Example: at one time, a ranking criteria was the percentage of staff at the hospital that had LinkedIn accounts. So the administration simply mandated that all physicians create LinkedIn accounts. I doubt seriously that a patient dying of pancreatic cancer (since none of us at any level have good therapeutic options) gave a happy crap that their doc was “connected”.

I will give credit to Mr. Harder for taking the time to talk to me, and for taking me seriously. I invited him to come and tour our facility, to get a better understanding of the impact on a place like ours (they are just a few hours north, and I offered to pay his airfare out of pocket). Maybe if he could see what he was doing, he would be inspired to do things differently. But I don’t think he ever really got it, nor was he in a position to make any meaningful changes. Let’s face it, US News and World Report is not going to stop doing things like rating colleges and hospitals. It is their business, it sells copy, it is one of the ways they make money. If he tried to rock the boat, they would just dump him in the water and find someone else to write the story.

But this is the press – the free press, mind – at its best. And we are not going to tell them they aren’t allowed to rank hospitals. But if there are real issues here, why on earth will we continue to use the same system in a way that is dramatically more dangerous (elections) for a system that is dramatically more important (the government)???

But I am off on that tangent again…

Maybe you are thinking my complaints aren’t valid, or that the magnitude of the issue is relatively small. I think if you understood how much is done by any healthcare entity – I don’t care if it is a single-provider doctor’s office or the Mayo Clinic – to attract patients…things with limited or no genuine improvement in health, the time and expense… you might think differently. I shouldn’t have to remind you that healthcare is continuing to get more expensive, and complexity is a major if not the number one contributor to rising costs. It is hard to get your head around how much money is consumed in the complexity of delivering healthcare, and I am not talking about complex treatments. I mean paperwork, regulatory agency box-checking, bureaucratic red tape, the incredible amount of time that is wasted. And time is money. Especially if it is cardiothoracic surgeon time.

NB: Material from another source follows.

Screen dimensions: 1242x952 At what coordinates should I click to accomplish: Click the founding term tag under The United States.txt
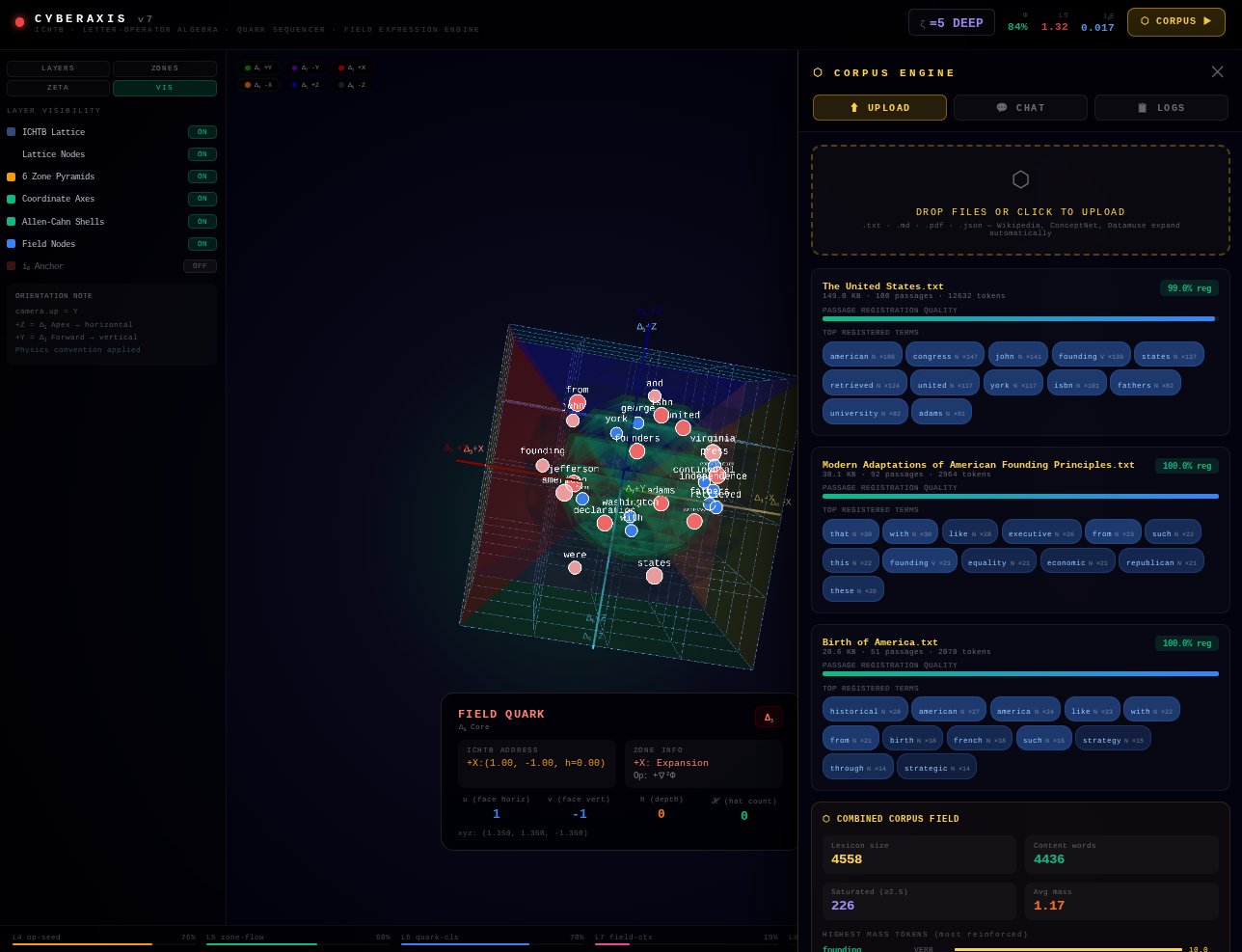[1091, 355]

There is really only one way to change how we behave: money. I used to think it was money or regulation, but if you try to change us with regulation, we just figure out how to game the system and it all comes back to money (see Obamacare). But that doesn’t mean we can’t fix the system, you just have to understand the rules of the game instead of trying to pretend something else will work.

If we want to change the way we care for cancer patients, we have to build a system that makes those changes financially beneficial to the administering entity. Because cancer centers use accreditation and rankings as means of attracting patients, the trick is to get those accreditation and ranking systems to insist on better cooperation with rural centers. And that’s exactly what we are going to try to do. First, we are completely restructuring ourselves and how we deliver care here. Next, we will build those cooperative processes with the centers we use for our specialty care. And then, we will see if we can have those systems become model for the rest of the country. And not just for community care centers like ours, but the large academic centers as well.

Start local, lead by example, national impact. There is no part of the plan that isn’t worth the effort.

And then US News can chew on that for a bit.